I would suggest: First find your k random numbers. Sort them. Then traverse both the linked list and your random numbers once.
If you somehow don't know the length of your linked list (how?), then you could grab the first k into an array, then for node r, generate a random number in [0, r), and if that is less than k, replace the rth item of the array. (Not entirely convinced that doesn't bias...)
Other than that: "If I were you, I wouldn't be starting from here." Are you sure linked list is right for your problem? Is there not a better data structure, such as a good old flat array list.
If you don't know the length of the list, then you will have to traverse it complete to ensure random picks. The method I've used in this case is the one described by Tom Hawtin (54070). While traversing the list you keep k elements that form your random selection to that point. (Initially you just add the first k elements you encounter.) Then, with probability k/i, you replace a random element from your selection with the ith element of the list (i.e. the element you are at, at that moment).
It's easy to show that this gives a random selection. After seeing m elements (m > k), we have that each of the first m elements of the list are part of you random selection with a probability k/m. That this initially holds is trivial. Then for each element m+1, you put it in your selection (replacing a random element) with probability k/(m+1). You now need to show that all other elements also have probability k/(m+1) of being selected. We have that the probability is k/m * (k/(m+1)*(1-1/k) + (1-k/(m+1))) (i.e. probability that element was in the list times the probability that it is still there). With calculus you can straightforwardly show that this is equal to k/(m+1).

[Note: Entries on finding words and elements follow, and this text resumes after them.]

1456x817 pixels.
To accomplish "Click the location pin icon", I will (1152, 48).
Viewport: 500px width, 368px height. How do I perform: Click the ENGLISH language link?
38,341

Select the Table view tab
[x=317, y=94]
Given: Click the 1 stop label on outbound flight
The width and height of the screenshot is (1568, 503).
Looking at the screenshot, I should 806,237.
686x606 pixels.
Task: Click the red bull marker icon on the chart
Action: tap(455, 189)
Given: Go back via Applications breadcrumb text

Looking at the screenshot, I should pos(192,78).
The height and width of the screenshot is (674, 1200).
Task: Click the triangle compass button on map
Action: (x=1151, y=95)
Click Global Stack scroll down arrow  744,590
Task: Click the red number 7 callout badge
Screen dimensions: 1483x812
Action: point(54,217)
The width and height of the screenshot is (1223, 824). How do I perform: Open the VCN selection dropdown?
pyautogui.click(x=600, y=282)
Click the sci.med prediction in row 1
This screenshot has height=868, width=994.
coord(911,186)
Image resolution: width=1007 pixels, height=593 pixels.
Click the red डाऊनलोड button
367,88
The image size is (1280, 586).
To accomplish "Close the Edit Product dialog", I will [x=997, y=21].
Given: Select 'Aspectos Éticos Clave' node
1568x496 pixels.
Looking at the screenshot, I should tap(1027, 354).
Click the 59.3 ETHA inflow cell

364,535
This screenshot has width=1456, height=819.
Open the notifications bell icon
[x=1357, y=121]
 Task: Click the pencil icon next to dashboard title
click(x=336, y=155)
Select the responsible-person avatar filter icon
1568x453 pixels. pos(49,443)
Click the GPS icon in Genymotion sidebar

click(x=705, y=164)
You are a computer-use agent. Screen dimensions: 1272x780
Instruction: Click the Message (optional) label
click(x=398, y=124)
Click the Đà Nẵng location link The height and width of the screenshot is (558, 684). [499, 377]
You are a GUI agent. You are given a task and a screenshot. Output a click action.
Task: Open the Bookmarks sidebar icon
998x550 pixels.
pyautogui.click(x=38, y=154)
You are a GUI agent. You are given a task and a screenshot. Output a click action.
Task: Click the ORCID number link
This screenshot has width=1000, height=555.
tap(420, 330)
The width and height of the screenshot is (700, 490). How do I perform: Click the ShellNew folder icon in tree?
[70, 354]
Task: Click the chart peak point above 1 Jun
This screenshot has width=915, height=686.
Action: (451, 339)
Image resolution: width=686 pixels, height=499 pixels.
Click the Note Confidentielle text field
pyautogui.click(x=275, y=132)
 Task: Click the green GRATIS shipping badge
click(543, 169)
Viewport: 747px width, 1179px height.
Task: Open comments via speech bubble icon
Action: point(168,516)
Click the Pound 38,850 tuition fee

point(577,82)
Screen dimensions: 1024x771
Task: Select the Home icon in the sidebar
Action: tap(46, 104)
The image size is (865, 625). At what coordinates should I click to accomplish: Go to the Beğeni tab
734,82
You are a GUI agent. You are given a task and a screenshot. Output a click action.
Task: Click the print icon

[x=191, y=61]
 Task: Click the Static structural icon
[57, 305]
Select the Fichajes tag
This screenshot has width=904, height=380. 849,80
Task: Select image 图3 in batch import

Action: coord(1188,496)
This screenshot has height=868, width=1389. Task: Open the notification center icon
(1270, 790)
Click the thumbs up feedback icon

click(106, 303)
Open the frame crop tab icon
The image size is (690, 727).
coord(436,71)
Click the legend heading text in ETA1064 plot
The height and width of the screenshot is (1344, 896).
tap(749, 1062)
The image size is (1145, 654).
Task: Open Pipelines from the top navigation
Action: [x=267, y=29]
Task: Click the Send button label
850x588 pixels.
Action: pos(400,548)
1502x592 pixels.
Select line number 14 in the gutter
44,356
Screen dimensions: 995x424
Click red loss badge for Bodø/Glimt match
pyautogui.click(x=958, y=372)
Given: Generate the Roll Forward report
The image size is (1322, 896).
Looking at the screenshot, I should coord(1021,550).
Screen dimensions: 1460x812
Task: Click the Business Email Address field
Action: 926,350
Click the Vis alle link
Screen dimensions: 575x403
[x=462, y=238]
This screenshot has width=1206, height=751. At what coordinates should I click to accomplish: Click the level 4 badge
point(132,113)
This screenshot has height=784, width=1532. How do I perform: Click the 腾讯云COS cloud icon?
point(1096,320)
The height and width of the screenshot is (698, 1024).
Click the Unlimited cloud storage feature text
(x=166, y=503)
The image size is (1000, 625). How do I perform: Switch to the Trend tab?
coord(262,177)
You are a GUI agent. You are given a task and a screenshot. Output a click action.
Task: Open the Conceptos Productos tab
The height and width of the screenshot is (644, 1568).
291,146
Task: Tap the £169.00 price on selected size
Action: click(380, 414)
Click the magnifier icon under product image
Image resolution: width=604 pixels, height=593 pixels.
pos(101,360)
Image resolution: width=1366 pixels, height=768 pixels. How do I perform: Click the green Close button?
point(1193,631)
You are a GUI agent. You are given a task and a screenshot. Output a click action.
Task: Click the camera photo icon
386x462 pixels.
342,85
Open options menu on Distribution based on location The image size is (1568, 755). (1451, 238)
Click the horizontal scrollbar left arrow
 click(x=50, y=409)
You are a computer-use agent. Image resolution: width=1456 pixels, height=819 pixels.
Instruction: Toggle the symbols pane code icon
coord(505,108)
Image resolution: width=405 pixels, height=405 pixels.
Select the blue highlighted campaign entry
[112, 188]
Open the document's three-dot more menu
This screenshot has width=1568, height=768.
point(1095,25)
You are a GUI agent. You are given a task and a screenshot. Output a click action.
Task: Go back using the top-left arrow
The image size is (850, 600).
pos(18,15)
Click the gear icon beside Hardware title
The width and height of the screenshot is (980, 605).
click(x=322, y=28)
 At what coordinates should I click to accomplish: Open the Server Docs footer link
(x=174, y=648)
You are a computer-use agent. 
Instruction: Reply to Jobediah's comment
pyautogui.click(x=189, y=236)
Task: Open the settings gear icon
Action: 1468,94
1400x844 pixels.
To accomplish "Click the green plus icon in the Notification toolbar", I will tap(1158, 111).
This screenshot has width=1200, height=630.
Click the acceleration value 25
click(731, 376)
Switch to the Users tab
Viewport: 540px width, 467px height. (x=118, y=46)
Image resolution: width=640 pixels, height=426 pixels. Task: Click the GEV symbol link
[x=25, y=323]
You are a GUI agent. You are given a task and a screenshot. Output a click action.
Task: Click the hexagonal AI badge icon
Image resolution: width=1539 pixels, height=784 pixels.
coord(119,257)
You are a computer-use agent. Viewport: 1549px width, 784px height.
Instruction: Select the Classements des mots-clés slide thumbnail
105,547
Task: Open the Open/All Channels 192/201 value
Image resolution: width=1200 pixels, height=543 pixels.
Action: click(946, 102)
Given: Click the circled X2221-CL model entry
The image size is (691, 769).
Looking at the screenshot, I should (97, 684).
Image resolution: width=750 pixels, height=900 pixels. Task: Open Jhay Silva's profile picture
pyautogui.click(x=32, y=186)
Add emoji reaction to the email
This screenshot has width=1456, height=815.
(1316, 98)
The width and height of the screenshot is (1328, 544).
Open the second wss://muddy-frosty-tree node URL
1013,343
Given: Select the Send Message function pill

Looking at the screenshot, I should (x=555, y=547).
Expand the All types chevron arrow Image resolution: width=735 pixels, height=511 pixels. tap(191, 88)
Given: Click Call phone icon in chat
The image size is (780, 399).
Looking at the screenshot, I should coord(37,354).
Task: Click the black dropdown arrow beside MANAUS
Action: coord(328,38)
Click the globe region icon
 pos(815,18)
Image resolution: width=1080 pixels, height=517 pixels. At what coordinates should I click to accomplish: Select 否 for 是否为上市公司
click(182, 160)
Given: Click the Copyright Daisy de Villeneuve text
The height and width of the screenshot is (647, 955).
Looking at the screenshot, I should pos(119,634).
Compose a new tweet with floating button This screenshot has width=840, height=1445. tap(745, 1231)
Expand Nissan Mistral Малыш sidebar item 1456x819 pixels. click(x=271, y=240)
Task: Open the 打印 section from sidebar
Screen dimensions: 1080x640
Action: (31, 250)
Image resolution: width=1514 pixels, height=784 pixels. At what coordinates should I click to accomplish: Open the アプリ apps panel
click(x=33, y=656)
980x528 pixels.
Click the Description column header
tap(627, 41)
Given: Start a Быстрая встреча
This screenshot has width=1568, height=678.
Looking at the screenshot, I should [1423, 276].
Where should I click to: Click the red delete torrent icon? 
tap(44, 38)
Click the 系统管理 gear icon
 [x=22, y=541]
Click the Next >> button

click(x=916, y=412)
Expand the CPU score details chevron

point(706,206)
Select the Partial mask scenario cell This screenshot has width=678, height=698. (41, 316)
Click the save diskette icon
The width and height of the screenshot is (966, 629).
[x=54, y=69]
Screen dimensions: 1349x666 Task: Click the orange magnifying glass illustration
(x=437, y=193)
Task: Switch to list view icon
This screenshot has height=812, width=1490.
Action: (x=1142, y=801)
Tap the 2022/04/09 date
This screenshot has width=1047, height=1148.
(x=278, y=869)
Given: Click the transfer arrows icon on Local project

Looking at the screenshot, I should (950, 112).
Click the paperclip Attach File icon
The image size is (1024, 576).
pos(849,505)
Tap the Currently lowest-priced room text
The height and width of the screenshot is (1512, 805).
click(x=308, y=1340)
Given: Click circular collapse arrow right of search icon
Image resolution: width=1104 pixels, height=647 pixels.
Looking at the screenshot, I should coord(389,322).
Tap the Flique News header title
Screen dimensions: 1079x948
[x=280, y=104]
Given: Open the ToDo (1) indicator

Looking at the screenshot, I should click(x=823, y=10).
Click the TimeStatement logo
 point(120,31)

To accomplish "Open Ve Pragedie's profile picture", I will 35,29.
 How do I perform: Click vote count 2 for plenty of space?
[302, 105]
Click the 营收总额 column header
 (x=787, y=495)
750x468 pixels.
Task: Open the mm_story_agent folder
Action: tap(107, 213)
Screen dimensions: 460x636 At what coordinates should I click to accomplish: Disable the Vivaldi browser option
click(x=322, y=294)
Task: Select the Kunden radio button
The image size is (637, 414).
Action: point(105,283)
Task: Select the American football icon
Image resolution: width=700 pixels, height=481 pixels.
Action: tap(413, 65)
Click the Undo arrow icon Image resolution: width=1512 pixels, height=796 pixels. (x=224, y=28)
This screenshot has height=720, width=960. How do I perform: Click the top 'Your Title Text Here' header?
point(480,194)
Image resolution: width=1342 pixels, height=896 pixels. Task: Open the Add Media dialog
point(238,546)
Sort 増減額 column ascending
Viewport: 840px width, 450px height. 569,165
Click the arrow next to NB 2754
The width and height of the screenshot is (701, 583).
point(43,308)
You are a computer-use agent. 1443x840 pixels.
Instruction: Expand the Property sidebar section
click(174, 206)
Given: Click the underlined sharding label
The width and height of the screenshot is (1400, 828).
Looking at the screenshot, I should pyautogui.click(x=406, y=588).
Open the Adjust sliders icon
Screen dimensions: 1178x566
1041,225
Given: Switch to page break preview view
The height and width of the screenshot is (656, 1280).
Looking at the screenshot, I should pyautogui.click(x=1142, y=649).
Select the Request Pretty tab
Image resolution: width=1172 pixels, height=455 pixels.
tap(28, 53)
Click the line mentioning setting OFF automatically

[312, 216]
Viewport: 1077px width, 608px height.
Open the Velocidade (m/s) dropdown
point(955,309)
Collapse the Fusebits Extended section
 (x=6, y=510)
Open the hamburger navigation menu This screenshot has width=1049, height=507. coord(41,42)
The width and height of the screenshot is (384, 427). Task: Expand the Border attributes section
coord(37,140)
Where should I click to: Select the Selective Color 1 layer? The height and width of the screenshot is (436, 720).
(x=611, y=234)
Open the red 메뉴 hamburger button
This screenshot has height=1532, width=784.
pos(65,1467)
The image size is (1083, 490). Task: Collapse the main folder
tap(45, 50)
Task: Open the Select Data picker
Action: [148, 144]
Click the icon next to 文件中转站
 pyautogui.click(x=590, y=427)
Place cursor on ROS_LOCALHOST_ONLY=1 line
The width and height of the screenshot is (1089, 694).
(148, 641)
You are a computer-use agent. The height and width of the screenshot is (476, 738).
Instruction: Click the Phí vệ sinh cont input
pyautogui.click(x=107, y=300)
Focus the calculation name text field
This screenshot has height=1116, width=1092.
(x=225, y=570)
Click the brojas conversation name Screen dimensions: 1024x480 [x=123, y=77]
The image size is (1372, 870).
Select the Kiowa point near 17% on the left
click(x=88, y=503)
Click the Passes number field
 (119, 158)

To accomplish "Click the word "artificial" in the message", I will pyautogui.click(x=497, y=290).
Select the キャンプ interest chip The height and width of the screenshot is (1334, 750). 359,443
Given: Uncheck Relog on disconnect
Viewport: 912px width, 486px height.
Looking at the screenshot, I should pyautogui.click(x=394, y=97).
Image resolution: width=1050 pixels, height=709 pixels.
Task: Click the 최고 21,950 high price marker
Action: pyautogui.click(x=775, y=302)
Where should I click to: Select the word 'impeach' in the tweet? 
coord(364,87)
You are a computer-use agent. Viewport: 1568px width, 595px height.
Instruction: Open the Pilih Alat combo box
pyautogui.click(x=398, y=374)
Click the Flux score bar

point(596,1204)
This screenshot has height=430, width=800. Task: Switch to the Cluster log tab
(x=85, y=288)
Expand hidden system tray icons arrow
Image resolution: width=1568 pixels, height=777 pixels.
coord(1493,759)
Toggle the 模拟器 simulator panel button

Well, you do need to know what N is at runtime at least, even if this involves doing an extra pass over the list to count them. The simplest algorithm to do this is to just pick a random number in N and remove that item, repeated k times. Or, if it is permissible to return repeat numbers, don't remove the item.
Unless you have a VERY large N, and very stringent performance requirements, this algorithm runs with O(N*k) complexity, which should be acceptable.
Edit: Nevermind, Tom Hawtin's method is way better. Select the random numbers first, then traverse the list once. Same theoretical complexity, I think, but much better expected runtime.
Why can't you just do something like
List GetKRandomFromList(List input, int k)
List ret = new List();
for(i=0;i<k;i++)
ret.Add(input[Math.Rand(0,input.Length)]);
return ret;
I'm sure that you don't mean something that simple so can you specify further?